Books

I Found Family In An Unusual Place — A Community Of 'West Wing' Fanfic Writers

by Dallas Thompson
A Fanfic writer typing on her laptop while sitting on stairs outside
Lumina/Stocksy

In 1999, two important things happened to me: I started my freshman year of high school in rural North Carolina and The West Wing premiered on NBC. I had always been fascinated with politics and government; I read endless books on various presidents, attended political lectures at my local university, and followed the news like a seasoned political staffer. The West Wing was a dream come true — finally, a show existed about the smart, implausibly attractive, incredibly hardworking people I hoped actually worked in the Democratic administration IRL. Here were people like the person I wanted to be.

I was instantly addicted — so much so that I began writing my own stories about the show's main characters: Sam, CJ, Josh, Donna, Toby, and Charlie. I thought I was alone in this endeavor — until I discovered a West Wing AOL listserv and discovered that many other people were also writing about these very same characters I loved so much.

It was an incredible new world I had discovered: I could write these stories — my stories — email them out to this listserv, and people would write back with feedback. I was 14 years old, and I was incredibly lonely. It felt like I had found my people.

I was 14 years old, and I was incredibly lonely. It felt like I had found my people.

My mom had died of AIDS the year before, and I was suffering from the same crushing anxiety and awkward puberty that many kids faced — but with a load of grief attached to it all. I felt isolated and disconnected. But online — on message boards and listservs — I could make friends from all over the country. There was a law student at Duke who gave me feedback on the legal plotlines I constructed in my fiction.

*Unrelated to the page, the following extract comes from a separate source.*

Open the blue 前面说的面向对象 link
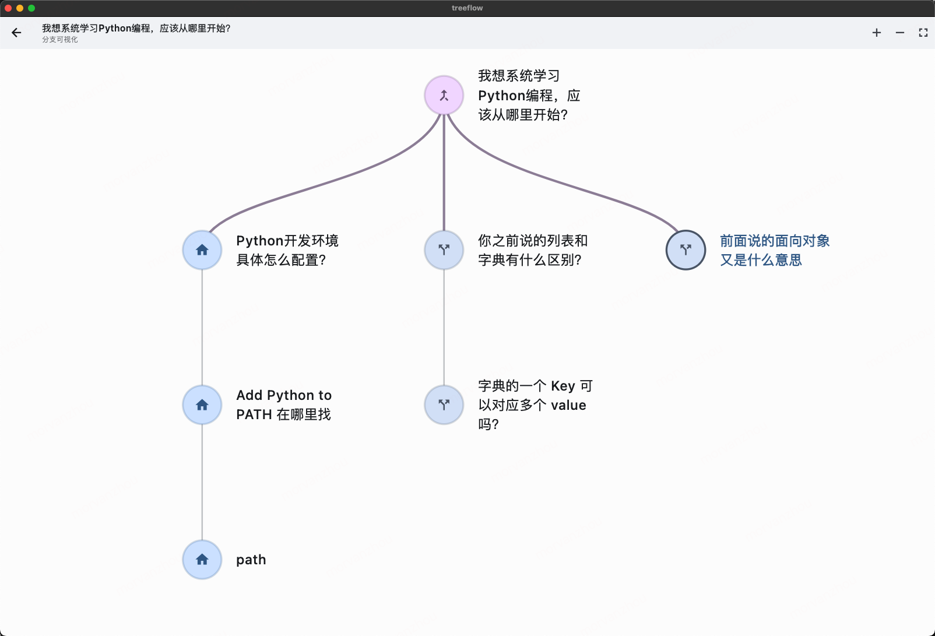This screenshot has height=636, width=935. coord(774,251)
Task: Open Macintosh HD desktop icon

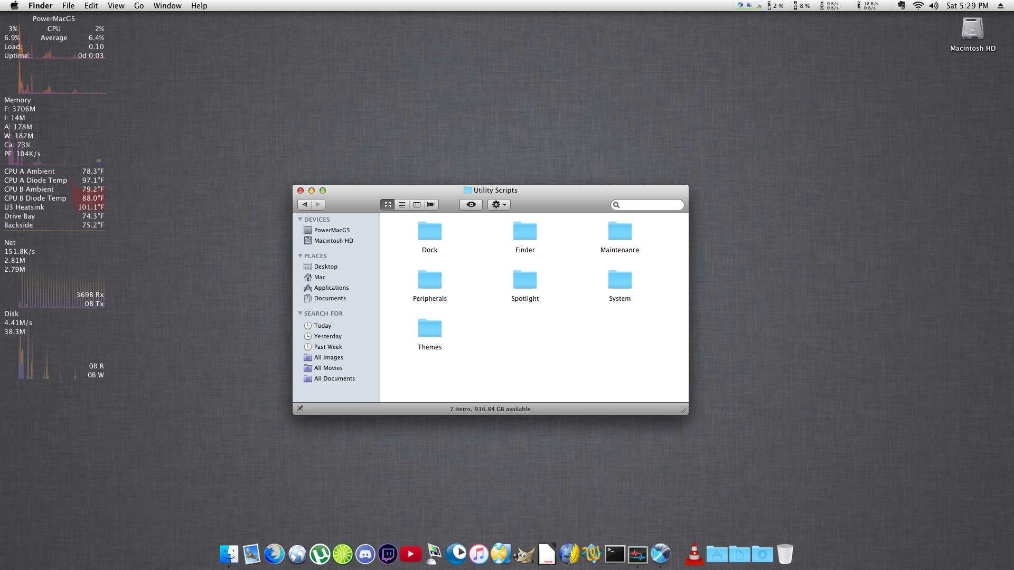Action: (972, 30)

There was a disabled and housebound lesbian in her 50s who wrote to help me improve my dialogue and listened to me talk about high school and about my grief over the loss of my mom. I became close friends and writing partners with a girl who was just a little older than me who was already enrolled in a community college in rural Tennessee. She and I spent every single night writing elaborate West Wing fanfics together over instant messenger.

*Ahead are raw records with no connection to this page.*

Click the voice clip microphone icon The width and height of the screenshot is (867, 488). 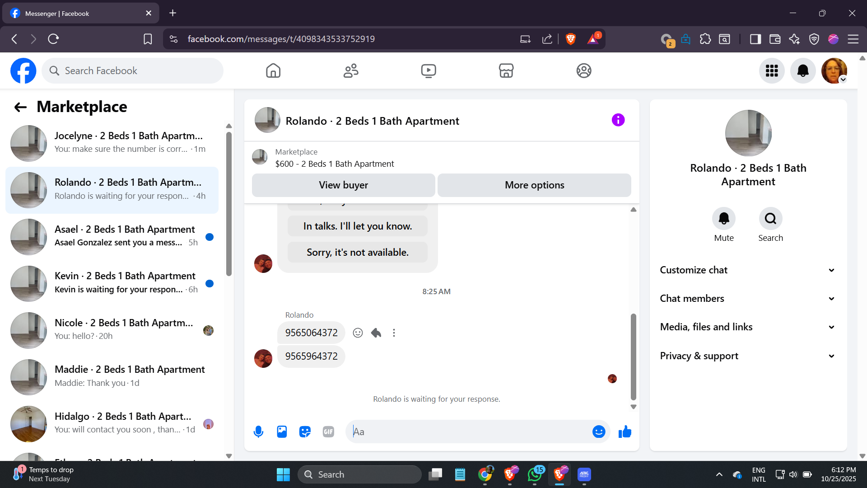(x=258, y=432)
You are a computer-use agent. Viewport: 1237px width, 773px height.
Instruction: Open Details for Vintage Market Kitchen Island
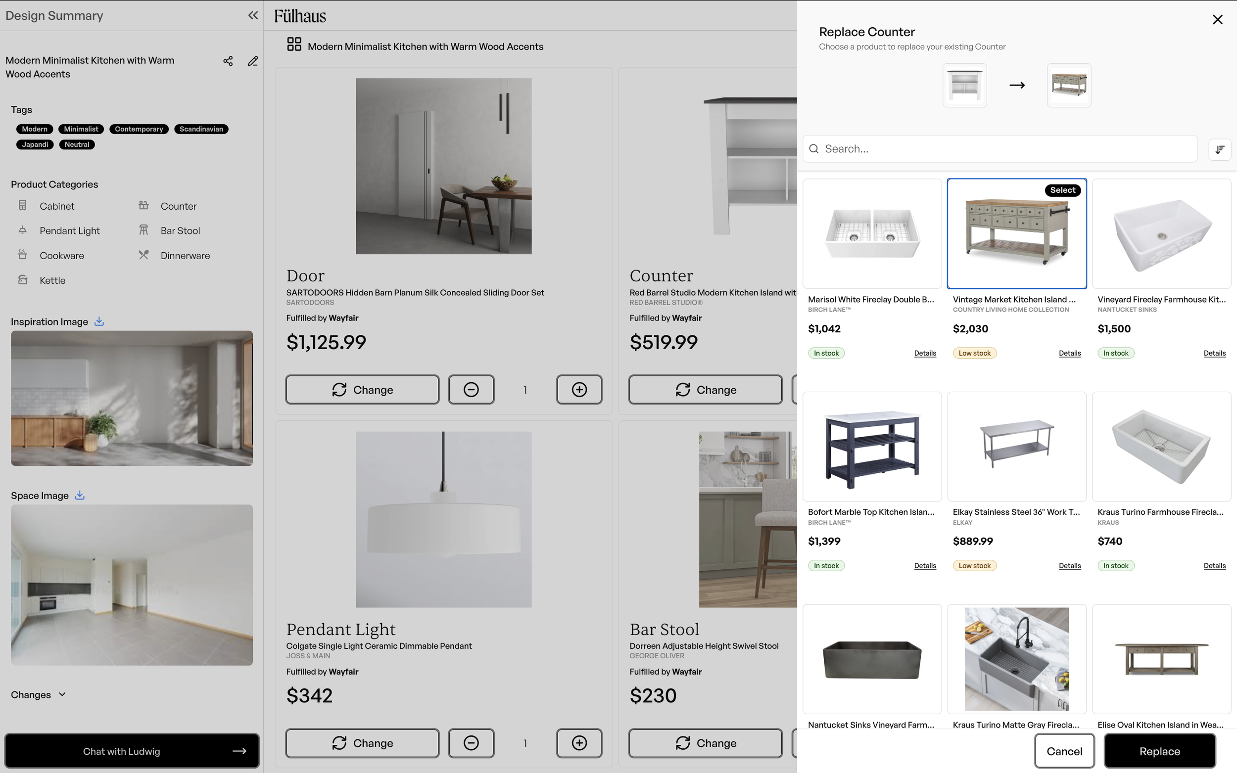click(x=1070, y=353)
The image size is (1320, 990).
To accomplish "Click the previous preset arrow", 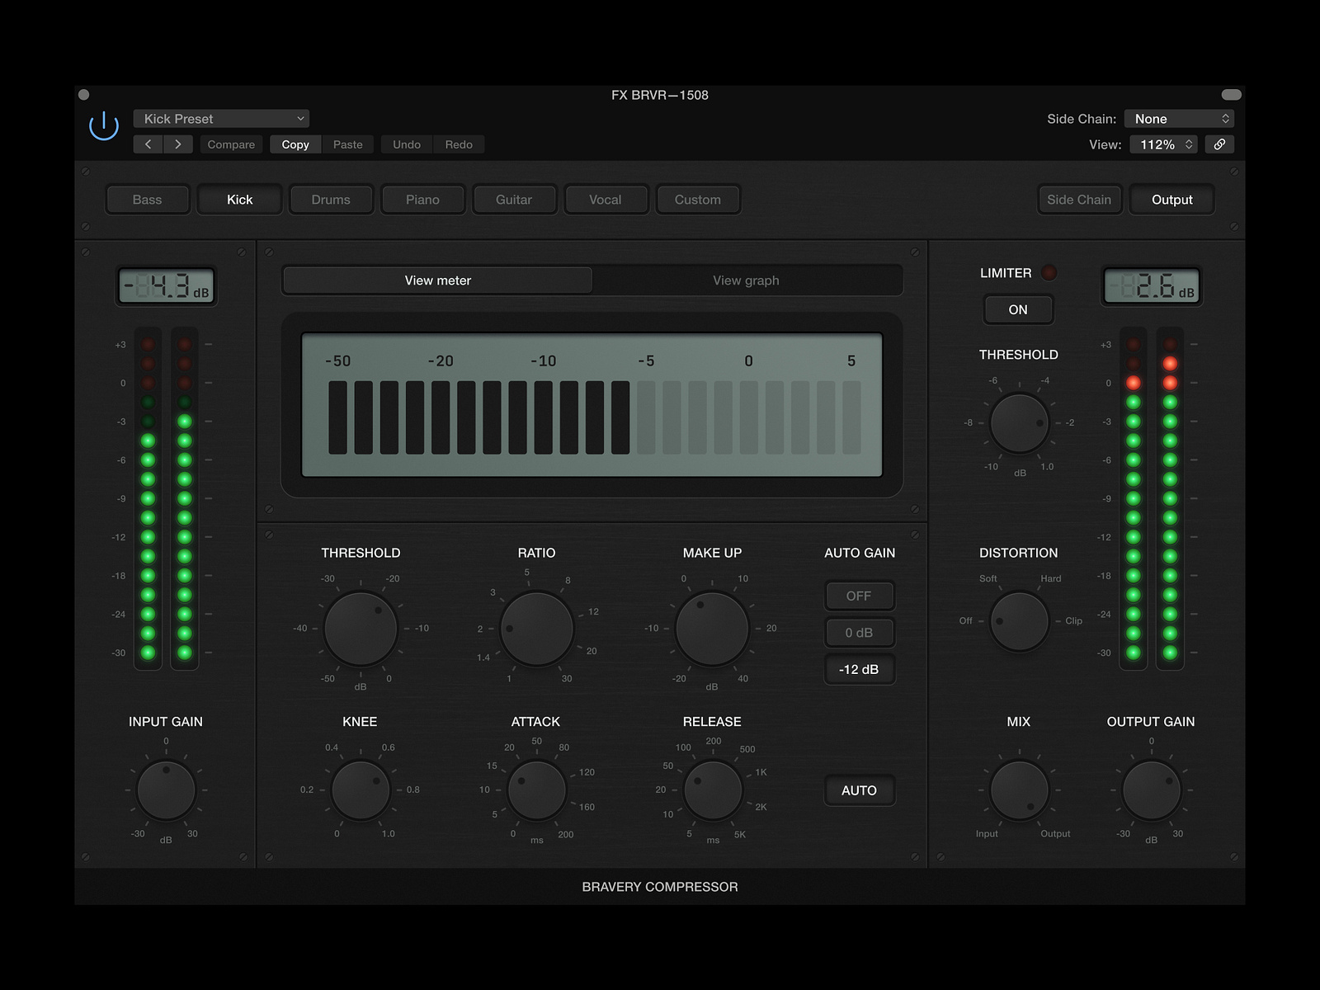I will coord(149,144).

"There was a law student at Duke who gave me feedback on the legal plotlines I constructed in my fan fiction. There was a disabled and housebound lesbian in her 50s who wrote to help me improve my dialogue and listened to me talk about high school and about my grief over the loss of my mom."

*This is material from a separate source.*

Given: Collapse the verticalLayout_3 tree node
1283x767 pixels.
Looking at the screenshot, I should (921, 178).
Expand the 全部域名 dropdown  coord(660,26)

This girl went by the name Flip, and together, we processed every major world event that happened and every major life event that happened through the lens of our stories. After 9/11, we wrote about the CIA director on The West Wing — a man named Rob Konrad who appeared in literally one scene on the show — and how he and his plucky army of spies hunted down Osama Bin Laden. Through breakups and transitions, writing fan fiction with Flip became a kind of writing therapy. Our fan fiction was a world we could control, and it was safe.

Courtesy of Dallas Thompson

I still talk to Flip literally every day. We work on stories and potential novels together, but we also give each other career advice, talk through the usual sh*t that everyone struggles with: relationships, roommate drama, or what to do about that one person at work who drives you bonkers. After 20 years of online friendship, we recently met in person. I was afraid that it would be awkward — how do years and years of digital friendship even translate to the real world? It turns out, they translate perfectly. She slept on my couch, I showed her my favorite DC spots, we toured the monuments and went to the Kennedy Center, and best of all, deepened the friendship that had started online, when we were just kids, and has continued well into our adulthoods. There’s a shared language, a databank of memories and knowledge. It was incredible, and we’re already planning her return trip when DC isn’t so hot that your shoes melt to the pavement.

"I was afraid that it would be awkward — how does years and years of digital friendship even translate to the real world? It turns out, it translates perfectly."

I don’t really write fan fiction anymore. I work in politics — and I'm living out my dream of changing the world like the characters I idolized so much. When it comes to writing these days, I’m more focused on writing original fiction, essays, and romance novels, but my comfort with the written word is owed to West Wing fanfic. So too, it turns out, is one of my best friends.